==== Records provided

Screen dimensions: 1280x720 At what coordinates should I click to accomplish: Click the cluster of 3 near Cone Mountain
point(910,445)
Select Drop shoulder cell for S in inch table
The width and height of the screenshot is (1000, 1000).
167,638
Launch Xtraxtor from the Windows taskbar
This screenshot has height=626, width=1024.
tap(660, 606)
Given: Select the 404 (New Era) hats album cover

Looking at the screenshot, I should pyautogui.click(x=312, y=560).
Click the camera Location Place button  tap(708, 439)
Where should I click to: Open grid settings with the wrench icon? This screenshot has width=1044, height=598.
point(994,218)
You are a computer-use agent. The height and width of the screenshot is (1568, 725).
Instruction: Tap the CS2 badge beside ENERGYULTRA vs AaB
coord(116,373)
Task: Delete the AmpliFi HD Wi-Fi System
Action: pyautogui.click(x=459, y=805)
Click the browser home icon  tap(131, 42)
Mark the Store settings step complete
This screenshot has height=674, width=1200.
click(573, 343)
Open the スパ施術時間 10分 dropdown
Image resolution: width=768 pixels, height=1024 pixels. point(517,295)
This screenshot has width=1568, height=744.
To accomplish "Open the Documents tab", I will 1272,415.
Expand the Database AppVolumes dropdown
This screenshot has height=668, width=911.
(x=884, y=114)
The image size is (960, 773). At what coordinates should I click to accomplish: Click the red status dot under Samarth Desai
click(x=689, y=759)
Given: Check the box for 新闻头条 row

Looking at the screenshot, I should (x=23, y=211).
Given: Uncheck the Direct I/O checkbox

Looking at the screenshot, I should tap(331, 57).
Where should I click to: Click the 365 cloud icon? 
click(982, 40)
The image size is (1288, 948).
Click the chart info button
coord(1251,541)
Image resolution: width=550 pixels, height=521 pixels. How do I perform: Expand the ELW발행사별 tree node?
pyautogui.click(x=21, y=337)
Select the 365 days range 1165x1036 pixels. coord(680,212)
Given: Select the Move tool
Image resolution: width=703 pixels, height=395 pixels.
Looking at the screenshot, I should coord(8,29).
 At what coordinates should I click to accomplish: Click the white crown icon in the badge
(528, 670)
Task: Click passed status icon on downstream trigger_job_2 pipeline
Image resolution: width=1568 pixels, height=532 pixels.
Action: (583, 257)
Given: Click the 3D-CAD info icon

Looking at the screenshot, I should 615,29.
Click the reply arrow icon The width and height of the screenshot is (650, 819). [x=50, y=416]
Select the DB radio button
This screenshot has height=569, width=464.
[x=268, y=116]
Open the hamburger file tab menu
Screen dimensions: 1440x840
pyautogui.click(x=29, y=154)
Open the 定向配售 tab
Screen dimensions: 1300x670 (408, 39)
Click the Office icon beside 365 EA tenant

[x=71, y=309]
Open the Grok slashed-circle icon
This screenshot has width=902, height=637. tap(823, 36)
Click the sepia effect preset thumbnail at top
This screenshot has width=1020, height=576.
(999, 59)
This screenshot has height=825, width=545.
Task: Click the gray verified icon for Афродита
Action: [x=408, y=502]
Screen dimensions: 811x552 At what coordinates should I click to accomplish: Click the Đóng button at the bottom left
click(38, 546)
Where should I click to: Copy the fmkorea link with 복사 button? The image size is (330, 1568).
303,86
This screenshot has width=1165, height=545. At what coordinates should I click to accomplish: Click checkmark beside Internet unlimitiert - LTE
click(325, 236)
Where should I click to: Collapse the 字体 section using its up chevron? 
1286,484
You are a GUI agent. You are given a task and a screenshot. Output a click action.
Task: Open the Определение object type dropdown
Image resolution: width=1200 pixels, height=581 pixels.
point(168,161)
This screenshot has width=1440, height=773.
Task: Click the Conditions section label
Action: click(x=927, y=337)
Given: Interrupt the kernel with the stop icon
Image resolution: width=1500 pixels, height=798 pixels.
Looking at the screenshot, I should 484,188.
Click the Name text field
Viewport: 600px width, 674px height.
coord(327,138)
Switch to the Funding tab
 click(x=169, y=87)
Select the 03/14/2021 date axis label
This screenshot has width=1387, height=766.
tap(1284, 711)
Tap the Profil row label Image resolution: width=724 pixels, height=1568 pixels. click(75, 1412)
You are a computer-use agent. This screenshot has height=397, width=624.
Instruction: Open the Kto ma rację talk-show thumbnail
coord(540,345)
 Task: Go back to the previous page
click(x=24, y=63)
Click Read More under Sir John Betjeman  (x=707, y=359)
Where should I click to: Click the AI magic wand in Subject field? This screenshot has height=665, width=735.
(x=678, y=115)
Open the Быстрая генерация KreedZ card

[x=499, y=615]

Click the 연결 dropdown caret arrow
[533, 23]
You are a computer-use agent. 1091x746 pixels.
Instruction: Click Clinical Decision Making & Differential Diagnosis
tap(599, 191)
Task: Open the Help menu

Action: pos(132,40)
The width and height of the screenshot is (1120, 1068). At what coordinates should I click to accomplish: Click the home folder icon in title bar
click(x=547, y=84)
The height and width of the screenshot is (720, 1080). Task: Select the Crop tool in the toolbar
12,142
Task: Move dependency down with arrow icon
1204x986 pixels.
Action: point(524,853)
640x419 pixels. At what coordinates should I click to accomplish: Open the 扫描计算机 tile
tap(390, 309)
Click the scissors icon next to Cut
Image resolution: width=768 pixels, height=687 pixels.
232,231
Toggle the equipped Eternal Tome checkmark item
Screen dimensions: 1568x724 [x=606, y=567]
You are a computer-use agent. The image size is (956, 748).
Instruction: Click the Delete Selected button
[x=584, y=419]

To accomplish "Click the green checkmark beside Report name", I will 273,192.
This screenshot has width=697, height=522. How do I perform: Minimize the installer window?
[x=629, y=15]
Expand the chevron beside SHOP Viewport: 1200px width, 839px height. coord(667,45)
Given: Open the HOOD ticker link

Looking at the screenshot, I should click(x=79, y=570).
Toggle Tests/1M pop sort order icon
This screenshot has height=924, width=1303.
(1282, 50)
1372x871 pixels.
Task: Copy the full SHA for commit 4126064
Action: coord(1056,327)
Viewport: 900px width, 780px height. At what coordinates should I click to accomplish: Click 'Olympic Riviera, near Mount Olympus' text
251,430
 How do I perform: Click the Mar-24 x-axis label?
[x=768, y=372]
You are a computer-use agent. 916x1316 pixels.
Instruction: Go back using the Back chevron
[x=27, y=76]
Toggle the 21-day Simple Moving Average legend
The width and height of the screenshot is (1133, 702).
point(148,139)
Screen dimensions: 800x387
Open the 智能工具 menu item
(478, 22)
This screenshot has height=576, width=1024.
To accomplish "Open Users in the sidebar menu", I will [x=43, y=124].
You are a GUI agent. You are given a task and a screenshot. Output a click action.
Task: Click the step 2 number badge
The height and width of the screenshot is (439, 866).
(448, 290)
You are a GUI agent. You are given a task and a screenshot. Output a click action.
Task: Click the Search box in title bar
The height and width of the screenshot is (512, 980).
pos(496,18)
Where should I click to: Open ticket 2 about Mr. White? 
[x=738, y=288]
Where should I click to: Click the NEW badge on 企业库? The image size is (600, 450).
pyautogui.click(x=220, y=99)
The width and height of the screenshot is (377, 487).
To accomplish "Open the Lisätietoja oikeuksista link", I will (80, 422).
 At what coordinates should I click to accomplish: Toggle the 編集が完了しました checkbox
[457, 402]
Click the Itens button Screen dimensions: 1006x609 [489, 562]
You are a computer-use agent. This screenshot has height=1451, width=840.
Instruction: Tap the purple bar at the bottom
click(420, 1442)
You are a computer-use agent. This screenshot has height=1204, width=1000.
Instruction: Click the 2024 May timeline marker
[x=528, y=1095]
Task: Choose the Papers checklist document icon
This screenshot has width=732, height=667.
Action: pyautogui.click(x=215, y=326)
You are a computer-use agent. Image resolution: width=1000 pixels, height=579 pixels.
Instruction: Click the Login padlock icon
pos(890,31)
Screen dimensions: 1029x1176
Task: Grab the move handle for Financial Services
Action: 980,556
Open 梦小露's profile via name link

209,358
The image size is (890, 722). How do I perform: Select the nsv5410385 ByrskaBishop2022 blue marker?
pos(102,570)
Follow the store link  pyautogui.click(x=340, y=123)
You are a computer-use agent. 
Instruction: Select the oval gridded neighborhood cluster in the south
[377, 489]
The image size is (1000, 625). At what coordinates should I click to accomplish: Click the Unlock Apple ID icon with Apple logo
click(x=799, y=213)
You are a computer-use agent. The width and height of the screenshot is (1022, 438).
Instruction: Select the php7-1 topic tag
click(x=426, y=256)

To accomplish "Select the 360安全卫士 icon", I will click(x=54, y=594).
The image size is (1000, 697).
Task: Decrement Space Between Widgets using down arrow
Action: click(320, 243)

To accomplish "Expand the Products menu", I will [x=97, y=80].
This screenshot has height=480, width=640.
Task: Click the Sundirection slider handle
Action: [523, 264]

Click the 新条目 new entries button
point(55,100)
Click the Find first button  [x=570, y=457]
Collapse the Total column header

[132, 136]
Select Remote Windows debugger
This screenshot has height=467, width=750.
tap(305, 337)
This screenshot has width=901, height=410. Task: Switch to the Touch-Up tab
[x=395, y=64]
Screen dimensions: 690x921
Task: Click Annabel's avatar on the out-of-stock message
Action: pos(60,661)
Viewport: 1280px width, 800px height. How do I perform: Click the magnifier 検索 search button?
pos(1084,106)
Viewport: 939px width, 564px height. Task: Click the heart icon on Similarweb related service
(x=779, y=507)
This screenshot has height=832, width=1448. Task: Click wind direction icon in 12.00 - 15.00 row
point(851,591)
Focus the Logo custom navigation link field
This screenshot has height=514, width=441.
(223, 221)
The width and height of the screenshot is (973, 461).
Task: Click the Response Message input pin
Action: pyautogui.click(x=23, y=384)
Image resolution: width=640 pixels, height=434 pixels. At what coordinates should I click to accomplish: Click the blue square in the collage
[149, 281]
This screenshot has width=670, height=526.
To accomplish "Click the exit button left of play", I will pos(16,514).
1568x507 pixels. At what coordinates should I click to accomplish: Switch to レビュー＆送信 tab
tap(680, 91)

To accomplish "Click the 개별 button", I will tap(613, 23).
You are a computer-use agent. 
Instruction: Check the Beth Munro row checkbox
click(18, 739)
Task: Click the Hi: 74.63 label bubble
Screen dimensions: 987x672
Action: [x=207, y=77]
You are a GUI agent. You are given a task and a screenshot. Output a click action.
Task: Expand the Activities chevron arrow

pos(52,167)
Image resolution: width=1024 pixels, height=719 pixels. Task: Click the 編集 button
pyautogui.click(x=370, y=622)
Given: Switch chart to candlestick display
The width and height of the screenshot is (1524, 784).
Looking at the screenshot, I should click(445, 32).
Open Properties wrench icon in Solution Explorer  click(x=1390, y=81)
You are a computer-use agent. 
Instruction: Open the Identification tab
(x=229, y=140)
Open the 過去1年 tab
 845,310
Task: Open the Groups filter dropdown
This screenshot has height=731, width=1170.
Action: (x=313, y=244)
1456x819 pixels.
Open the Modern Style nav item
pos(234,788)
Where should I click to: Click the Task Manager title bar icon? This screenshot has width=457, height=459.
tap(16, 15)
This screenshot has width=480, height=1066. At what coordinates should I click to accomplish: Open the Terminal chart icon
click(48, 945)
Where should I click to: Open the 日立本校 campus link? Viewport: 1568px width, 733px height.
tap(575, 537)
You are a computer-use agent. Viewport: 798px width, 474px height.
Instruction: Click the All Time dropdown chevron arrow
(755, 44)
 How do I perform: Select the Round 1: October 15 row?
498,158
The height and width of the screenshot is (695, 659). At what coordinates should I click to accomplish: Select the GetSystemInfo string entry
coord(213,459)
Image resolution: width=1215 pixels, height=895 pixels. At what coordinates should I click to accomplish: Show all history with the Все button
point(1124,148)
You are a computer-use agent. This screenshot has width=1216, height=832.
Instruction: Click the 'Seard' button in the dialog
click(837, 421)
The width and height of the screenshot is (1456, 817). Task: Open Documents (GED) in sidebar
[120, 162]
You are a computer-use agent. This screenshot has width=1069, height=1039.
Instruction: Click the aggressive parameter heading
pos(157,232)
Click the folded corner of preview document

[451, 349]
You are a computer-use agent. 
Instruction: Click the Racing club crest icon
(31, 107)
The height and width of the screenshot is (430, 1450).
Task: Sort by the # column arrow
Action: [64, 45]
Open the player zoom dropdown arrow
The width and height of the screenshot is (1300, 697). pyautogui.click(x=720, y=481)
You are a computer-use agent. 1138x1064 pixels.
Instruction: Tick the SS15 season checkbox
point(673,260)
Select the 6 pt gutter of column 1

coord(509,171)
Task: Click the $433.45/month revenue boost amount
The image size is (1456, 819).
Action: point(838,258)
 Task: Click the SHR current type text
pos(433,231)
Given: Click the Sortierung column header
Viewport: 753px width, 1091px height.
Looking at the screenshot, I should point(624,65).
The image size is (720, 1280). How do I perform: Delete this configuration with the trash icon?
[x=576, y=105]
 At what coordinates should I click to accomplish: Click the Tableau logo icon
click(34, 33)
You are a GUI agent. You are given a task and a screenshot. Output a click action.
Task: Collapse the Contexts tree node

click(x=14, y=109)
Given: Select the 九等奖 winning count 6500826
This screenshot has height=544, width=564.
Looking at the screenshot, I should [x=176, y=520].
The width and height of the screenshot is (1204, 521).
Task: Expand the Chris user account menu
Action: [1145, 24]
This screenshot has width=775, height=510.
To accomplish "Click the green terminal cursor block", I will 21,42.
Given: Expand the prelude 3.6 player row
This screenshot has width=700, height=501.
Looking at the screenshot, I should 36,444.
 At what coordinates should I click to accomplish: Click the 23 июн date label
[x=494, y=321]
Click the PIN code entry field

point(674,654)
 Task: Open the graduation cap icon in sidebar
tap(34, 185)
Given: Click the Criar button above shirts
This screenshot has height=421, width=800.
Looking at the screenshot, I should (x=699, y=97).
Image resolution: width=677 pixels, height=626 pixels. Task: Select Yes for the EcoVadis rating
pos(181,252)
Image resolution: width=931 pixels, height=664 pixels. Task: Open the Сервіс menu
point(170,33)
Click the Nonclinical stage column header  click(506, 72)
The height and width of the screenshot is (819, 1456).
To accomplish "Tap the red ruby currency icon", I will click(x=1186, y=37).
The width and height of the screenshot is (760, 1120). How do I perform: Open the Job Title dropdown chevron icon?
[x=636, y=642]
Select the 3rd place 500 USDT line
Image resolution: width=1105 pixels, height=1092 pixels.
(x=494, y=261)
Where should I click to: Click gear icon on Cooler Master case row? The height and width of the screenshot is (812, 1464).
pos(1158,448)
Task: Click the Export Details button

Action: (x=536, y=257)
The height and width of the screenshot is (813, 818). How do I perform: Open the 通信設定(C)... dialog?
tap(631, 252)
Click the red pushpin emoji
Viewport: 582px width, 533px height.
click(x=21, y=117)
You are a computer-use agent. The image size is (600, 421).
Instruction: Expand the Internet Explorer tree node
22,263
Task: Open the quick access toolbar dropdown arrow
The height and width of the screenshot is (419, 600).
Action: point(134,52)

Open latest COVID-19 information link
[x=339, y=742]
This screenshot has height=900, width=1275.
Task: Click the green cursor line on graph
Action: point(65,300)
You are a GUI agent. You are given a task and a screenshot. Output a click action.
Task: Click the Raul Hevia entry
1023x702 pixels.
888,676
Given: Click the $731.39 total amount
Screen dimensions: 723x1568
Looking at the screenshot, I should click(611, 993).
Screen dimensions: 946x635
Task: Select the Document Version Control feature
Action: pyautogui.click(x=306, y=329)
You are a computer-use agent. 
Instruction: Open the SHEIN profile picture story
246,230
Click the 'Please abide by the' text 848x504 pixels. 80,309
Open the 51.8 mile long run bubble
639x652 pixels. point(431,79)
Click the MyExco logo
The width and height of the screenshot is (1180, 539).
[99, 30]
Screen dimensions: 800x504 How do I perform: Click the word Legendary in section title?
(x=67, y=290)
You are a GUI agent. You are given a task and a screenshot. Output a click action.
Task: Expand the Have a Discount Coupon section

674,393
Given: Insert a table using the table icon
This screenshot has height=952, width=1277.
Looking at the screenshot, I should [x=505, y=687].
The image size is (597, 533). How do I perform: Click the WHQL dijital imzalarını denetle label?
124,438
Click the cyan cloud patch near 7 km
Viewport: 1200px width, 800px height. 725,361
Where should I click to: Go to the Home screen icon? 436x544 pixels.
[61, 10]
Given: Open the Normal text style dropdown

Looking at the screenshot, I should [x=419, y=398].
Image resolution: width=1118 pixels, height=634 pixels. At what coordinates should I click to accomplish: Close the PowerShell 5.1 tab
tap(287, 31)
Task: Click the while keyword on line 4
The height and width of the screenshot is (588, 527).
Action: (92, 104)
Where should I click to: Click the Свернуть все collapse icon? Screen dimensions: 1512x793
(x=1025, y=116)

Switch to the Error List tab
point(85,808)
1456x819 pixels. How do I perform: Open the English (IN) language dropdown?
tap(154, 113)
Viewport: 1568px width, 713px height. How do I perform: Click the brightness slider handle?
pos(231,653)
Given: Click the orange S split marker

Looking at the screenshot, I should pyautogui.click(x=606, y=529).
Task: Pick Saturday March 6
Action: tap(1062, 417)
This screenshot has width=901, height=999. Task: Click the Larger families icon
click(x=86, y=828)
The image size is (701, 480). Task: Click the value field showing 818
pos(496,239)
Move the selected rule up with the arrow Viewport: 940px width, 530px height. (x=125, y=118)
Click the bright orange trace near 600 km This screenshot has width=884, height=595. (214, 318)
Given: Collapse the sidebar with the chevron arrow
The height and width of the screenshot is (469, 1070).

========

◆ Activity
Look for the string "amount" in the records, and copy every line where it is found.

◆ Response
Task: Click the $433.45/month revenue boost amount
Given: Click the $731.39 total amount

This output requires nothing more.